Average Match Function paper

Mar 11, 2016

Guido Imbens, Geert Ridder and I just released the working paper “Identification and efficiency bounds for the average match function under conditionally exogenous matching”. A pdf copy can be found here.

This is one of those papers that took many years just to get into draft form. Thankfully I remained excited about working on it for the duration. That said, it does feel good to get a draft done!

The paper builds on our earlier work on the econometrics of assignment problems (a survey of this work can be found here.

To understand the types of empirical questions motivating the new paper it is probably easiest to discuss few examples. Consider an educational setting, where teachers must be matched with classrooms of students. Teachers vary in ways observable to the policy-maker, as do students. Is there some way a social planner could optimally assign teachers to classrooms (e.g., to maximize average measured student achievement or some other outcome)? Once one articulates the problem it is easy to think of other examples. Companies assign managers to teams, the Marines, lieutenants to platoons, even the labor market is increasingly modelled in terms of matches between workers and firms. Examples of joint production, where two or more agents come together to produce an “outcome”, are ubiquitous in economics. Surprisingly there is not a lot of methodological work on problems of this type. Instead empirical researchers often try to shoehorn methods developed for single-agent models to such settings.

At first modelling the effects of reallocations appears to be relatively straightforward, but an important complication arises relative to single agent models. In a standard single agent model we posit heterogenous agents (“firms”) choosing the level of a homogenous input (“capital”) which determines the outcome (“output”). In the standard program evaluation problem, homogeneity of the treatment, sometimes called SUTVA, is an important assumption.

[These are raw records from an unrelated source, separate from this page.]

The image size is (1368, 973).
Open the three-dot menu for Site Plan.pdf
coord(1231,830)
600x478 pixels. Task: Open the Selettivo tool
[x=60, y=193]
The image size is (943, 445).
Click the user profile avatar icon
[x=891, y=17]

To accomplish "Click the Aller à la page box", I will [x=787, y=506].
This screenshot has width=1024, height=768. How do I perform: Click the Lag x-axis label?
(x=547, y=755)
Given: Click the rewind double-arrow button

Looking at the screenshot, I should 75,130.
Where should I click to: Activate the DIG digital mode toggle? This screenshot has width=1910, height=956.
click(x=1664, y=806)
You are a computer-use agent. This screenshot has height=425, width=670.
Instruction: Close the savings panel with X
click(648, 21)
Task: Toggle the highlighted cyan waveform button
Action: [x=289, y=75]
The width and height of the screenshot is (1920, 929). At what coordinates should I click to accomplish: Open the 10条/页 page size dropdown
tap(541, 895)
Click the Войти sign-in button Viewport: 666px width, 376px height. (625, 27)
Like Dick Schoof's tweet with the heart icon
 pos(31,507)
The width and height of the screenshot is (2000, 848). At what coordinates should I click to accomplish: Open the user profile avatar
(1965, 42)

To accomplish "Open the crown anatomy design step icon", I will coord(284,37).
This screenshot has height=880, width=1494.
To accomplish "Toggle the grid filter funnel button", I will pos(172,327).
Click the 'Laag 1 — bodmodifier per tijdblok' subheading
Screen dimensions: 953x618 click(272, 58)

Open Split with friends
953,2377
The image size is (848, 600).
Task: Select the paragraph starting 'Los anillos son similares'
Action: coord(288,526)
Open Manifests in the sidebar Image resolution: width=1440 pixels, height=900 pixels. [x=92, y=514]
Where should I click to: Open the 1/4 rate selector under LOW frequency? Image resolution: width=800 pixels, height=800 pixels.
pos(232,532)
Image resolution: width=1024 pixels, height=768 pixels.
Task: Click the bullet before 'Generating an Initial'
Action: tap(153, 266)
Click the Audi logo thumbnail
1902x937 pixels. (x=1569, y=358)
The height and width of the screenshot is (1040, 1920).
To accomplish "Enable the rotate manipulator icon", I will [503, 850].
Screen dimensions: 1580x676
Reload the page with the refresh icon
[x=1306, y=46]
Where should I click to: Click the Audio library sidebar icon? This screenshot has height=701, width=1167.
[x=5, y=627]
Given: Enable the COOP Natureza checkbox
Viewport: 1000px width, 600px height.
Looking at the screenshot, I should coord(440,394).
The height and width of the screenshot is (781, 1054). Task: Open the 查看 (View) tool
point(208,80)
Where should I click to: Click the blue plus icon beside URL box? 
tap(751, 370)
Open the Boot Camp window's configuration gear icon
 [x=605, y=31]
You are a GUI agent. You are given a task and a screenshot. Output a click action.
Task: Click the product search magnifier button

In a two-agent problem, where interest centers on the average outcome associated with different types of matches, (e.g., when inexperienced teachers are assigned to small classes), one needs to confront the fact that the subpopulation of inexperienced teachers is likely rather heterogenous in terms of other atttributes. Some inexperienced teachers may have lots of prior experience in other types of work, others very little. Teachers adopt differing modes of instruction, have different educational backgrounds and so on. Not all of these differences will be observed by the econometrician.

Likewise the subset of, say, small classrooms may also exhibit lots of diversity in terms of student composition. These classrooms vary in their racial, socioeconomic and gender mix. They also will vary in prior measured achievement and in many other ways not easily observed.

Both agents in this setting, teachers and classrooms, are, heterogenous. No two inexperienced teachers are alike and all small classrooms are different! In turns out that this rather obvious point makes the extension of methods of covariate adjustment familiar from the single agent case to the two agent case non-trivial. Even worse, my experience suggests that intuitions from the single agent case sometimes just lead to dead ends.

One of the main contributions of the paper (at least in my view) is to establish a notation and language to help one think clearly about how to measure the expected effect, for example, of different types of classroom-to-teacher matches. Once we had that infrastructure in place most of the formal results in the paper, at least in skeletal form, followed pretty quickly.

The paper is not long (about 20 pages of main text), but like many modern econometrics papers it is a bit dense. In this post may aim is to convey a sense of the mechanics of the covariate adjustment process introduced in the paper. I won’t bother outlining all the assumptions needed for this process to result in a “structural” or “causal” object and instead will just proceed heuristically. My hope is that a few simple worked examples will complement what you can find in the paper.

It’s likely that what follows won’t make perfect sense after an initial read. If this is the case I suggest quickly reading the paper before coming back to this post. Hopefully after a couple of iterations back-and-forth the key ideas will become clear. I believe the underlying ideas introduced in our paper are quite natural, but they took some time to register in my own mind, in part, because I found no good analogs in prior work.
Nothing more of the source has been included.